STUDY TEXT »

Segment Open

‘The Magic Mountain’s like a coronavirus lockdown but with better food and worse company’

Charlie Mitchell might have reached breaking point over there in Ottawa as he longs for the catering enjoyed by bed-bound sanatorium patients in Thomas Mann's The Magic Mountain. At the very least, they seemed to enjoy the fare far greater than his girlfriend's family received his banana bread.

Love lockdown

Thomas Mann, The Magic Mountain author and 1929 Nobel Prize in literature recipient

With zoos closed across the world, the pandas have started mating again. Who’d have thought they’d prefer to reproduce in private? Separately, a Canadian grizzly bear was recently captured on film emerging from hibernation and was advised by thousands of quarantined social media users to return to his slumber. “As if,” thought the grizzly, before catching a female scent and vaulting a fence.

Who’d have thought pandas would prefer to reproduce in private?

Perhaps we don’t need to be reminded that the natural world doesn’t much care about us, or the dreaded virus, and is enjoying our retreat no end. Goats have occupied a Welsh village, stags were filmed gracefully patrolling an empty French town (“Je m’excuse, Jerome said it would be more atmospheric”), feral hogs continue to terrorise livestock and polish off whole crop fields in western Canada.

Mountain goats were witnessed happily trotting the streets of Llandudno, Wales

Overcome with a sense of injustice that grunting, hairy swine are having a better time than me, I sensed the time was right to bake my first banana bread. I replaced eggs, which I didn’t have, with coconut oil (same colour, ish) and bunged it in the oven. Knife clean, rack, cool, spread with butter. Oh, the satisfaction, of presenting it to my girlfriend’s family. Tell me more, I hear you plead. Did they like it?

Let’s just say, sweet reader, that after 7 days, there’s still two thirds left.

I sensed the time was right to bake my first banana bread.

Spring is upon us. At least I thought as much, until Tuesday when, after six bright sunny days – light jacket weather – great globs of snow began to shower down. It reminded of that scene in the Lord of the Rings, when Gandalf tells that big brute with the horns that he shall not pass, but as the monster falls it whips its tail and grabs Gandalf, who comes back as Gandalf the wise or something, so it all works out in the end. “Very Tolkien,” my uncle agreed, his face too close to the camera.

Segment Closed

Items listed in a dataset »
Segment Open

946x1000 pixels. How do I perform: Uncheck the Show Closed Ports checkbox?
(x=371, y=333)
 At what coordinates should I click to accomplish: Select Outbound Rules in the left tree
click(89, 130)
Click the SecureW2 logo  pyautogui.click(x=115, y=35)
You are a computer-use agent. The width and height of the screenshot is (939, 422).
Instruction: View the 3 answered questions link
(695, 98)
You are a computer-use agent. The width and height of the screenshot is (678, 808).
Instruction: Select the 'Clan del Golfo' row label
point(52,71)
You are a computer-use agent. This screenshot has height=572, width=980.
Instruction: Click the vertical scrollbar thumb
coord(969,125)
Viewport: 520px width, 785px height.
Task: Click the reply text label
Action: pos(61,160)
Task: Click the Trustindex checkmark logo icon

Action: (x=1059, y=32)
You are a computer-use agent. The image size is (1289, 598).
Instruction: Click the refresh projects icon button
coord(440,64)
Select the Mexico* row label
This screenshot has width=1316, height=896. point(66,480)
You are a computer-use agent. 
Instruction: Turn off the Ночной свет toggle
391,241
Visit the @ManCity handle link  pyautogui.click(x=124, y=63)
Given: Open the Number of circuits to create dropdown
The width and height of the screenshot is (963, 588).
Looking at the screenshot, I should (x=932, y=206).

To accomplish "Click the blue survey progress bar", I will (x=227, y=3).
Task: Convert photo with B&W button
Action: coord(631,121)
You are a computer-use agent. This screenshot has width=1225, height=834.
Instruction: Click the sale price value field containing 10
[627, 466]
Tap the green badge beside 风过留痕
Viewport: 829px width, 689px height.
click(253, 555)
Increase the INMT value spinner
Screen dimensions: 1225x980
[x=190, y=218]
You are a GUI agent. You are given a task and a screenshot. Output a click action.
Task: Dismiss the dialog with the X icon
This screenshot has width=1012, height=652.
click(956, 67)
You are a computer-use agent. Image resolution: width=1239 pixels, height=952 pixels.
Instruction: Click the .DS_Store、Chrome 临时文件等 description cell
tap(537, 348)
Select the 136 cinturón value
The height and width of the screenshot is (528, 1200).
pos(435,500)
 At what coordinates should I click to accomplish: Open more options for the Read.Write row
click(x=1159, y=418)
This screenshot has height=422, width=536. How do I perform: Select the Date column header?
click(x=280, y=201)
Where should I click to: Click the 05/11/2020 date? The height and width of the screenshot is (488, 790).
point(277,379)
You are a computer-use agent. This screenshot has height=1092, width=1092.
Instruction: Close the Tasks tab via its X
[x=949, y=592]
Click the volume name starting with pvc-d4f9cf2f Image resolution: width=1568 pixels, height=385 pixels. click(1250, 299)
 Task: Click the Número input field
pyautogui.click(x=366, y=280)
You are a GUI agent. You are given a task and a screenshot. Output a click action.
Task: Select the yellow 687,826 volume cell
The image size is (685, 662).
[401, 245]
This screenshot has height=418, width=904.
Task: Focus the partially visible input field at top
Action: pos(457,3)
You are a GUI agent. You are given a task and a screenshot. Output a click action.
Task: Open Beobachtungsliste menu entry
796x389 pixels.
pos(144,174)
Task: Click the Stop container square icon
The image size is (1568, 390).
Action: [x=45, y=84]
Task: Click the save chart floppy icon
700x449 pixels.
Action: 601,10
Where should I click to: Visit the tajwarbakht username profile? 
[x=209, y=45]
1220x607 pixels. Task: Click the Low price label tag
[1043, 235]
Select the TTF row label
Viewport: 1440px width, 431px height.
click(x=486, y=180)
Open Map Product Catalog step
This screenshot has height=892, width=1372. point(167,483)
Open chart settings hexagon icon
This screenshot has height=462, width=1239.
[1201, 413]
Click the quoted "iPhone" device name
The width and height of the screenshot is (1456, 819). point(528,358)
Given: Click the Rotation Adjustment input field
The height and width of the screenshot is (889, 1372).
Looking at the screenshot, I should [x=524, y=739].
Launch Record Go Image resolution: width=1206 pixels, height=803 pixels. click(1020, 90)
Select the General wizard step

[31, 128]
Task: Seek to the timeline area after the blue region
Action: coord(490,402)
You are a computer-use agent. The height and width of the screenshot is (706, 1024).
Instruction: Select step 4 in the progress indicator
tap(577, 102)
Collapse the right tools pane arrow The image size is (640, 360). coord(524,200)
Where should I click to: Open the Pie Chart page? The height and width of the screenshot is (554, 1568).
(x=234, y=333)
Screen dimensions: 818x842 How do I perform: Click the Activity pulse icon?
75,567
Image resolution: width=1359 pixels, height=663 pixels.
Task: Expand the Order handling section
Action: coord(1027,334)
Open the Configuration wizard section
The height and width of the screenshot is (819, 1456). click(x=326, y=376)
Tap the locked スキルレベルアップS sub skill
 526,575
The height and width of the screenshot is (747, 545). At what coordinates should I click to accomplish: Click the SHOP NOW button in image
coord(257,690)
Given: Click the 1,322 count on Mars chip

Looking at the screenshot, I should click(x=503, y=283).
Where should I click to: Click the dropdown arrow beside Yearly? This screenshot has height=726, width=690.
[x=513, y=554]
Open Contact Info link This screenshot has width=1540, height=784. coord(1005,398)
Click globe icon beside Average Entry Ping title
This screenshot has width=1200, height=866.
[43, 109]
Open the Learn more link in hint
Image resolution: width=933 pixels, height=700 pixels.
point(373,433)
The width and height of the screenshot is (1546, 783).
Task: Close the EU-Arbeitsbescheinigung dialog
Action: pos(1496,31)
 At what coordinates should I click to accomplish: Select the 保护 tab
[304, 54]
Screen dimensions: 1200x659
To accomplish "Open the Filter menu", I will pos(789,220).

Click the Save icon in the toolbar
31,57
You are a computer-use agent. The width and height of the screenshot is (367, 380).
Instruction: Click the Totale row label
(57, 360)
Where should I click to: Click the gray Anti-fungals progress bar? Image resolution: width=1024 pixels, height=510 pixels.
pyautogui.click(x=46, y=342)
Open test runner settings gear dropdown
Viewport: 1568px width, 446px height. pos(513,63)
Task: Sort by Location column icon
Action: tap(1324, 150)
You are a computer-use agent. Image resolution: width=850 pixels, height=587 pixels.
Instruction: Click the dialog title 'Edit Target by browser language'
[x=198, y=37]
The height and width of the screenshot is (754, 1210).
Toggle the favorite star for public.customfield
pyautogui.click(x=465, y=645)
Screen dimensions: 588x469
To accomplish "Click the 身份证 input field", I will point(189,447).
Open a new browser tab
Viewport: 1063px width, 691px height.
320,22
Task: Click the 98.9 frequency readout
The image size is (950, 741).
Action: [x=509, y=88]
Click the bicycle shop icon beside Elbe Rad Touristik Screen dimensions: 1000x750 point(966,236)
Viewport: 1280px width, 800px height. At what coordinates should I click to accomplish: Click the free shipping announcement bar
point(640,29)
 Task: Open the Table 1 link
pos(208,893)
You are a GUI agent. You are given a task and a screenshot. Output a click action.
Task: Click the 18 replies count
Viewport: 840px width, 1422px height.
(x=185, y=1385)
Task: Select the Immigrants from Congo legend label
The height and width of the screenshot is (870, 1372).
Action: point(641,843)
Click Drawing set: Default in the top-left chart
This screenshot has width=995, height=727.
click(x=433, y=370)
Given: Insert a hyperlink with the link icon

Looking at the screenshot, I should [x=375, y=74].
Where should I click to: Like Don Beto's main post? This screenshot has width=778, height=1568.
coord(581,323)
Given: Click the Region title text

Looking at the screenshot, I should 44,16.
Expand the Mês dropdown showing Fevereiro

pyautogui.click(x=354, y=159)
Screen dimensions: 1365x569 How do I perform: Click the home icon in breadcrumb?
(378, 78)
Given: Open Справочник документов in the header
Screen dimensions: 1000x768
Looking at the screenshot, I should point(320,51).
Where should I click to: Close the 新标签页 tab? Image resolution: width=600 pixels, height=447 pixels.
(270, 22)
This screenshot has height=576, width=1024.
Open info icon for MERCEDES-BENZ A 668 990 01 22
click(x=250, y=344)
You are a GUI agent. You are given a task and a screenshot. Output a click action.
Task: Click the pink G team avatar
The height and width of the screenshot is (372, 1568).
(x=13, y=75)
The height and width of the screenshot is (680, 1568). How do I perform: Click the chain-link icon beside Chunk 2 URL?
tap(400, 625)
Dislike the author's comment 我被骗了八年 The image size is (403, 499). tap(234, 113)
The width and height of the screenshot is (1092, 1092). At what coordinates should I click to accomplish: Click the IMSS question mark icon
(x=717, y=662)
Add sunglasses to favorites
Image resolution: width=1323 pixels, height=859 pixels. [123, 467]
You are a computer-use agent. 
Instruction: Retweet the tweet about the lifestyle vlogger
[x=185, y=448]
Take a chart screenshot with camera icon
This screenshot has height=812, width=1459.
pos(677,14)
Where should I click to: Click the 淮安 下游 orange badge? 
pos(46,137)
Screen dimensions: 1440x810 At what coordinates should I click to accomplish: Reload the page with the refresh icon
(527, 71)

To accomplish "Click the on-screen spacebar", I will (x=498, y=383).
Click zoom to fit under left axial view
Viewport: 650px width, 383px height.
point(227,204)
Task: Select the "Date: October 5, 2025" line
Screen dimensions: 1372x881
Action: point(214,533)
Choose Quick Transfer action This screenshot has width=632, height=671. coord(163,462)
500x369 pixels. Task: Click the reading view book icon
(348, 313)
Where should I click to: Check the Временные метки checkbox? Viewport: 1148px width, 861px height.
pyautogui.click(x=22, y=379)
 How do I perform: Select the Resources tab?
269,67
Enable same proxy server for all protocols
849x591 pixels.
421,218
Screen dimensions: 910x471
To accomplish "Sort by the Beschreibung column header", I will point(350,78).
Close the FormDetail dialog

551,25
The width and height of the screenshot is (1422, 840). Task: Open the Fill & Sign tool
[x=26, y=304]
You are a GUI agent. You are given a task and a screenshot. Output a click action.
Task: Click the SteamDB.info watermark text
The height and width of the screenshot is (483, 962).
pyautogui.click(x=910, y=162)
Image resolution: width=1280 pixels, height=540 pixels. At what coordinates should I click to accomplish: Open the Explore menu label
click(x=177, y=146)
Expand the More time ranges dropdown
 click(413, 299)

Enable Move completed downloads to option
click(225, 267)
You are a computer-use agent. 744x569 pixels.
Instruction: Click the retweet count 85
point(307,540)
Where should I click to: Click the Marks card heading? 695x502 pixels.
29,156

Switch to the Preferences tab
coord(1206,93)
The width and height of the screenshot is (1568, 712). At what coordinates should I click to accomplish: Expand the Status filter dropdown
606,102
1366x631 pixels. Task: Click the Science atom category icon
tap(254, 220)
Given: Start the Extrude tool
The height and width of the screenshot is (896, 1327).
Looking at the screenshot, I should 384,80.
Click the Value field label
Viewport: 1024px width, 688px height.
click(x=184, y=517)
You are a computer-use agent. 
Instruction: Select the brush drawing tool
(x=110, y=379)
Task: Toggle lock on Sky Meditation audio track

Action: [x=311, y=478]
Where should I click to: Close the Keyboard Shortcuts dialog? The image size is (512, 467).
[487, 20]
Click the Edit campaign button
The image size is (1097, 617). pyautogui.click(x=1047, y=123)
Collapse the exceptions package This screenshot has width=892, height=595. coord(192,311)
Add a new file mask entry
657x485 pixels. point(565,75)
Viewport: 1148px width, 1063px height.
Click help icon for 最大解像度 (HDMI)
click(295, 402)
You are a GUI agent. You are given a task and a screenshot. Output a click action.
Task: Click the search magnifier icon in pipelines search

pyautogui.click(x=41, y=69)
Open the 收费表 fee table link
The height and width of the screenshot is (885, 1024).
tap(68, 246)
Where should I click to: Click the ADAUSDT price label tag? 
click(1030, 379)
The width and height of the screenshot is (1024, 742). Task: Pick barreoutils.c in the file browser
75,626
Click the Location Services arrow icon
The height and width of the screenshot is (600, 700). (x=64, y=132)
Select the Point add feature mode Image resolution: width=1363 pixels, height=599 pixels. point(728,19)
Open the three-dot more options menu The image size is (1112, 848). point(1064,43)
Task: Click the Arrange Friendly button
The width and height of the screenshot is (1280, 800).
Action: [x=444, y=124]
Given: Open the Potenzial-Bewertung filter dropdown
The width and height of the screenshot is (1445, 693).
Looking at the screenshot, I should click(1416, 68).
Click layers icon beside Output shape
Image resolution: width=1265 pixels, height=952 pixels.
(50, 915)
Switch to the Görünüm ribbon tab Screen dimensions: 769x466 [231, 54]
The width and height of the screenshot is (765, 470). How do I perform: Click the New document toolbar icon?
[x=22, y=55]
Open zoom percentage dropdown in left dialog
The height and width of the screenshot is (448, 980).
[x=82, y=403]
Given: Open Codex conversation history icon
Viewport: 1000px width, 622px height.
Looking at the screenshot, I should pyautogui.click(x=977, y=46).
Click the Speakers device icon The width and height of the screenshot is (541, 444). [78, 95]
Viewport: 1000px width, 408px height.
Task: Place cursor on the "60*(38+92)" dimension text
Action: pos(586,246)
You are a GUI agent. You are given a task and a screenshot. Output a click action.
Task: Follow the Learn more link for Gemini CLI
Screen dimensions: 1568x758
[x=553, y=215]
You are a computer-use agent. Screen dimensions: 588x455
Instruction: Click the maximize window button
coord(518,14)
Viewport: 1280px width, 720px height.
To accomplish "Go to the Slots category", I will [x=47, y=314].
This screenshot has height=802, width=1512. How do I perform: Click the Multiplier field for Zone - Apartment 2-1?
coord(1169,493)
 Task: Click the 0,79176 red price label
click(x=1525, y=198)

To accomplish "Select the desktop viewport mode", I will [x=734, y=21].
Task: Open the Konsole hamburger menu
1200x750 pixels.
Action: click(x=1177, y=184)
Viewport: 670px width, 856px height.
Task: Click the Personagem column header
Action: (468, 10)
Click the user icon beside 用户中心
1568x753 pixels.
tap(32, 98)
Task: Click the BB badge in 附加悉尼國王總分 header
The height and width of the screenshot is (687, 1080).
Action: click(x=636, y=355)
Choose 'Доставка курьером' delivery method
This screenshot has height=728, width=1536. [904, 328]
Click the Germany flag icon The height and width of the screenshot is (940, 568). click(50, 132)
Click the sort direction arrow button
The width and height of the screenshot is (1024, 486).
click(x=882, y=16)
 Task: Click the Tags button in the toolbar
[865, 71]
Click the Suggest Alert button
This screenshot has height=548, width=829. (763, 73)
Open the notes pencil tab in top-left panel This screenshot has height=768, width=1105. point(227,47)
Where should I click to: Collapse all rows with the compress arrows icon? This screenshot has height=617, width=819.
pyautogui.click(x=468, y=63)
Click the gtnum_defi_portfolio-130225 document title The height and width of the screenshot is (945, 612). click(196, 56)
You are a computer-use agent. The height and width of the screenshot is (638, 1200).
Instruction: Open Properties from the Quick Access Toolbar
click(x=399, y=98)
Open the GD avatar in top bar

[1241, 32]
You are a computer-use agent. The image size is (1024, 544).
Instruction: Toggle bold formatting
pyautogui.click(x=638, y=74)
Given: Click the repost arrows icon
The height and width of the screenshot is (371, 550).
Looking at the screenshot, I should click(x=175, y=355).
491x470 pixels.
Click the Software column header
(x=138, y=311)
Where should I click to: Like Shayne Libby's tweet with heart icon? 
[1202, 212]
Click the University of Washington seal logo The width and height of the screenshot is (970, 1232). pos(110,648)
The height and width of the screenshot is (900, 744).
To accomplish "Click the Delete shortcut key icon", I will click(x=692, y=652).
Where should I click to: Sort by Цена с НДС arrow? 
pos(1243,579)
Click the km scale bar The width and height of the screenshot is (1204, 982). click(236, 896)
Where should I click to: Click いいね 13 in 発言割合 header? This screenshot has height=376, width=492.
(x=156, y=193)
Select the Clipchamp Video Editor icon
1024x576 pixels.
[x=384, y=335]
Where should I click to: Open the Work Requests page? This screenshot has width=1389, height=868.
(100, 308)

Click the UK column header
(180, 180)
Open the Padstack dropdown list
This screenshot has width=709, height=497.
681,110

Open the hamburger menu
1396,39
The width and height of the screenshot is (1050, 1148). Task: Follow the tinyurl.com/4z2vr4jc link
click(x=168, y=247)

Segment Closed

TASK REQUIREMENTS »
Explain why, according to the lockdown column, the writer put coconut oil in the banana bread in place of eggs. This material is not needed for the work on the text.

SOLUTION TO THE EXERCISE »
The writer used coconut oil because there were no eggs to hand. The column notes only that the oil was roughly the same color as the eggs it replaced.